> **Data for processing**:

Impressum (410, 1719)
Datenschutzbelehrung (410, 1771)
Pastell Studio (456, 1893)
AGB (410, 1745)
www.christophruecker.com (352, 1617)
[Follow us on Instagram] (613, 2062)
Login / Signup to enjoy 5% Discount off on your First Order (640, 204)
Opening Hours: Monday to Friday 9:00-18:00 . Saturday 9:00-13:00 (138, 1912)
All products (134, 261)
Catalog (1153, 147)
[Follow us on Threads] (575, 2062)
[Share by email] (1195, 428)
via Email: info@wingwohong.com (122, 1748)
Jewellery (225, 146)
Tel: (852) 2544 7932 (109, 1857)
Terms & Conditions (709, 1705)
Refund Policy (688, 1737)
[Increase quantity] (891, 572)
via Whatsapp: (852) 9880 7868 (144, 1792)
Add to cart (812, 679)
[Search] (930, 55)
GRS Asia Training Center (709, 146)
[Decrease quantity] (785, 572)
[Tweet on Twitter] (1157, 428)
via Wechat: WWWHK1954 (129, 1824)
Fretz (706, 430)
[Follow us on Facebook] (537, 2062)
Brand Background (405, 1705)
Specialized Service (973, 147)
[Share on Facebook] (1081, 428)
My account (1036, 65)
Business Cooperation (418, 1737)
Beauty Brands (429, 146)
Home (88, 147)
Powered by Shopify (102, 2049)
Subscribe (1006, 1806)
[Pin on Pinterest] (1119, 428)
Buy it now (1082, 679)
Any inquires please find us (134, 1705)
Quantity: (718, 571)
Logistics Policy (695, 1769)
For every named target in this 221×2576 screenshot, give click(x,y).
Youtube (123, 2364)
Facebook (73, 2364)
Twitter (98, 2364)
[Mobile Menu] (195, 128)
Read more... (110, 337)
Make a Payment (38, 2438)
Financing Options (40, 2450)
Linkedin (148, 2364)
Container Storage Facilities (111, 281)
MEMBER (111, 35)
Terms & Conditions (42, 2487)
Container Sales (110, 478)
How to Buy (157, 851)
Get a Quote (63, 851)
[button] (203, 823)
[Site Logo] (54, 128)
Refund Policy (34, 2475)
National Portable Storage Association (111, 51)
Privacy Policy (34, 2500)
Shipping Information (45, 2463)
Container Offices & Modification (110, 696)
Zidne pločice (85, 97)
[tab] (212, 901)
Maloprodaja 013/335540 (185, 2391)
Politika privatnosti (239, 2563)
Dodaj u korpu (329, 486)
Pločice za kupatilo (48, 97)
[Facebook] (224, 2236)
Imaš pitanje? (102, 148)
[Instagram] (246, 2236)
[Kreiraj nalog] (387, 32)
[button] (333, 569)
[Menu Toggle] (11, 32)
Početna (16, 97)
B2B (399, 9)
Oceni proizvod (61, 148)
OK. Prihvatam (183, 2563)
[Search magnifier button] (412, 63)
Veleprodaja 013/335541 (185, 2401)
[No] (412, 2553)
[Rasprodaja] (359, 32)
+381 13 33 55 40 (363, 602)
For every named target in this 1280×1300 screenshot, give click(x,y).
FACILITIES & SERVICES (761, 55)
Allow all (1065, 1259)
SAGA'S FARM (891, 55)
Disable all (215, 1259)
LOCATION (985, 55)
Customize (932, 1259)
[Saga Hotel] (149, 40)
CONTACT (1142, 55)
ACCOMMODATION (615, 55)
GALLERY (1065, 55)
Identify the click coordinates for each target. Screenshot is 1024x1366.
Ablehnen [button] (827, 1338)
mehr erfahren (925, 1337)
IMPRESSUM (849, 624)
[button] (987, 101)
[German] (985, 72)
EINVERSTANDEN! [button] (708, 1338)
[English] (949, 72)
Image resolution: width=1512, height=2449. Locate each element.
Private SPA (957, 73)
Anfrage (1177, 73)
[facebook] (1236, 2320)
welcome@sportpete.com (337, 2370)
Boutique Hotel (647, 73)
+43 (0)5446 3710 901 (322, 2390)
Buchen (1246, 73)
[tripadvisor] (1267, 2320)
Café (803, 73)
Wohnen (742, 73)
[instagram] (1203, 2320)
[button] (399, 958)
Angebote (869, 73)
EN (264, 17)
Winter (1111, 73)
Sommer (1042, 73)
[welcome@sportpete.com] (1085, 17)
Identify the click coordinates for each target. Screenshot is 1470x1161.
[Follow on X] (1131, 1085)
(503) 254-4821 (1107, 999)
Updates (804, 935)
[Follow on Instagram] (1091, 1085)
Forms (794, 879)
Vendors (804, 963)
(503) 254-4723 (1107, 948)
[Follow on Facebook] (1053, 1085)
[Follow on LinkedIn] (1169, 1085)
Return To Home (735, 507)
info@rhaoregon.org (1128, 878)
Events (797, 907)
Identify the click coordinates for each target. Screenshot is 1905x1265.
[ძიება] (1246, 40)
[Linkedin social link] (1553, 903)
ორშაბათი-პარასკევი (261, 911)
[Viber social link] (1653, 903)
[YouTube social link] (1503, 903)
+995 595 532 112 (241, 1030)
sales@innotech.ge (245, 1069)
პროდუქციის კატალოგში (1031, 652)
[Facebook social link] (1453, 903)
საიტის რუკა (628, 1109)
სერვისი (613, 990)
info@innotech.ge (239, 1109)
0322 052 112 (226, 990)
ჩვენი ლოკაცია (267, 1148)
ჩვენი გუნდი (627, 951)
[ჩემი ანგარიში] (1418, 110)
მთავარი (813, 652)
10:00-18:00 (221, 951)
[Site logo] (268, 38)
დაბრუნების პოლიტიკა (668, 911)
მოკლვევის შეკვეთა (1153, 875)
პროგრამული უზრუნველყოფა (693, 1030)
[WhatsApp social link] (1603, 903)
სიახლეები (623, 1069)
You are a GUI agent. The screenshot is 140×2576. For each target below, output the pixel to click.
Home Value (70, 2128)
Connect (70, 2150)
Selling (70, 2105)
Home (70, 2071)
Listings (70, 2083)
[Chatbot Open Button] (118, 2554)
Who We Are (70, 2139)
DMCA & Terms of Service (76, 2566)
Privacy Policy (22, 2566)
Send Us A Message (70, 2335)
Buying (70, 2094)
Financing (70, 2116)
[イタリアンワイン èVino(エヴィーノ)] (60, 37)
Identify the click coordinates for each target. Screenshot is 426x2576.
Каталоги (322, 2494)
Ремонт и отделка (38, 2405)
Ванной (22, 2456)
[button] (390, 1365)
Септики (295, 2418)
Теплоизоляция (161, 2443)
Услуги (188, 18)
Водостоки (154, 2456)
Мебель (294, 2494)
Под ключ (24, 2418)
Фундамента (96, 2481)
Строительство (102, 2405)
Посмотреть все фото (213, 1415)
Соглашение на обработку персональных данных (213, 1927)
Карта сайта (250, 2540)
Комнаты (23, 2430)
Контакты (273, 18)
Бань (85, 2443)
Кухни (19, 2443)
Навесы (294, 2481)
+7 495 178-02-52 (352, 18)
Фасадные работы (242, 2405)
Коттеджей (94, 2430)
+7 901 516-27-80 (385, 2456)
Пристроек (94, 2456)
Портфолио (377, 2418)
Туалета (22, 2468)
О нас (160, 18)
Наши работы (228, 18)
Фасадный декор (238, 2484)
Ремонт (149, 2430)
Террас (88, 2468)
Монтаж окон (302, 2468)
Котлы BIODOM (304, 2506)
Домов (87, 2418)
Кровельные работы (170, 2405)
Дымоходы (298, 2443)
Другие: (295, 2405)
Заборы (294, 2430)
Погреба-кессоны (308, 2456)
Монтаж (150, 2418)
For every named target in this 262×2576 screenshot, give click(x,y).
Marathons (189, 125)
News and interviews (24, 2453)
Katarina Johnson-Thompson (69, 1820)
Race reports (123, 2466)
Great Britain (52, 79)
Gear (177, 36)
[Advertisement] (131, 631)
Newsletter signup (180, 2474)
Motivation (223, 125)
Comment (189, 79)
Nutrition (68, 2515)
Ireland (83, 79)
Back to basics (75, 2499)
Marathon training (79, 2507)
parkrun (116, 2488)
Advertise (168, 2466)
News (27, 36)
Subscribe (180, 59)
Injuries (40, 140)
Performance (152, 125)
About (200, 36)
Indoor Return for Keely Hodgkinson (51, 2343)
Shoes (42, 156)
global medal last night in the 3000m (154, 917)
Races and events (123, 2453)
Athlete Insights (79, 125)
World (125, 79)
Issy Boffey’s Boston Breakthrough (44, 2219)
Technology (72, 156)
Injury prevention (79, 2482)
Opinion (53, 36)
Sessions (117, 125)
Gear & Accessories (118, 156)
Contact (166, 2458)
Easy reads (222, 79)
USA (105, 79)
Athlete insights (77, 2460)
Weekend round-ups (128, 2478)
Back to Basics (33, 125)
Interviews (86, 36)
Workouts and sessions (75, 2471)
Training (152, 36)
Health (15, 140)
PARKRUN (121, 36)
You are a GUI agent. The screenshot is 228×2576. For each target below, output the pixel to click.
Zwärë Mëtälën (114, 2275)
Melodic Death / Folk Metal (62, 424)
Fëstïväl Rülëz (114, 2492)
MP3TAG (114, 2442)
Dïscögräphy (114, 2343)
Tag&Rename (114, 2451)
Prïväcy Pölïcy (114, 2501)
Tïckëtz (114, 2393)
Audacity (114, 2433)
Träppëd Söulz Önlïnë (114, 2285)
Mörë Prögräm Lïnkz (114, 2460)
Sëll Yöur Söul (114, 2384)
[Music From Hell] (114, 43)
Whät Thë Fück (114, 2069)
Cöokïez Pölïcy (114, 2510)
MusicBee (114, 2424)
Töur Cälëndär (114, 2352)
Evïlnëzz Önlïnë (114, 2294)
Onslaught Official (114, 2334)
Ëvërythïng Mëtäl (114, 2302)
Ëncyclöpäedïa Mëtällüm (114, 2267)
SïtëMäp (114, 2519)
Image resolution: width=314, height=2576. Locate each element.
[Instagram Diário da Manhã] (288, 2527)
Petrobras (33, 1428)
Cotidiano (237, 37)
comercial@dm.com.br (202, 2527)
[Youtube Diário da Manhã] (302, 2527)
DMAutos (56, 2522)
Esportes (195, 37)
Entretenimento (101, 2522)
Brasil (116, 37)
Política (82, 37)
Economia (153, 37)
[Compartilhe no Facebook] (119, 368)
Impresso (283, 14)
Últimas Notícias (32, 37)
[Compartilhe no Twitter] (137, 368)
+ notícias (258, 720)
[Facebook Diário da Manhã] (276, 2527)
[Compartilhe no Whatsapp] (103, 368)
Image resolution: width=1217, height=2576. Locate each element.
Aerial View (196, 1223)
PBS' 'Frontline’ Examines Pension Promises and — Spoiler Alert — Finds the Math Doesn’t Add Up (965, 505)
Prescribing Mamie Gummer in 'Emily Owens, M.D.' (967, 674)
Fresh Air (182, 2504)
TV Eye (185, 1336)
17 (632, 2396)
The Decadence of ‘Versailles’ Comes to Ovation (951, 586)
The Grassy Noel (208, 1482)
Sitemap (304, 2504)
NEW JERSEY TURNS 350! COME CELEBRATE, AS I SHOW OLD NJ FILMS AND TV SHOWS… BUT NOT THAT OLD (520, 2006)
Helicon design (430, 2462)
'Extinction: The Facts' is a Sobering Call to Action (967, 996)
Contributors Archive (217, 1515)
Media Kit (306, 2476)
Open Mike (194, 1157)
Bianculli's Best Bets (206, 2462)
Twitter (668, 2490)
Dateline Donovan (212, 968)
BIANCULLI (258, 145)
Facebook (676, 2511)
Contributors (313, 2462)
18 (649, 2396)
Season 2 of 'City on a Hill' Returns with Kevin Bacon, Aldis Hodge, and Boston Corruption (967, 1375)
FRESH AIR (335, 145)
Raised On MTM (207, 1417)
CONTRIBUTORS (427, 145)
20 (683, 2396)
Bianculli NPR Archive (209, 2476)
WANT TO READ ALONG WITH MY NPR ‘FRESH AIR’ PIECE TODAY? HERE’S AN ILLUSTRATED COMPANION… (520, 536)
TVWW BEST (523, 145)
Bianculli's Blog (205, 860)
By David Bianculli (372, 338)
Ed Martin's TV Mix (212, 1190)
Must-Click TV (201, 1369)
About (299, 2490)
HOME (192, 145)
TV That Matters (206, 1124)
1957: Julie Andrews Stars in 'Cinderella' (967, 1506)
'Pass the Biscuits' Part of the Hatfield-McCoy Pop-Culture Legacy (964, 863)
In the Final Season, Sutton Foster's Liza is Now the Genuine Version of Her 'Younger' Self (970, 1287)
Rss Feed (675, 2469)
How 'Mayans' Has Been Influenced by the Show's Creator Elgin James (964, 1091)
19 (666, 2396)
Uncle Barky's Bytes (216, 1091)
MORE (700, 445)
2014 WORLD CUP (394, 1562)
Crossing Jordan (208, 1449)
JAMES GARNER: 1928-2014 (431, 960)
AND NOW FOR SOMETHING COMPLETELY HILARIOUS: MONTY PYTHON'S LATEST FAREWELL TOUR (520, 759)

> **Goal of the exercise**: Of the entries above, repeat exactly the lines between the line with "Погреба-кессоны (308, 2456)" and the line with "[Advertisement] (131, 631)", inclusive, and no others.

> **Written response**:
Погреба-кессоны (308, 2456)
Монтаж (150, 2418)
For every named target in this 262×2576 screenshot, give click(x,y).
Marathons (189, 125)
News and interviews (24, 2453)
Katarina Johnson-Thompson (69, 1820)
Race reports (123, 2466)
Great Britain (52, 79)
Gear (177, 36)
[Advertisement] (131, 631)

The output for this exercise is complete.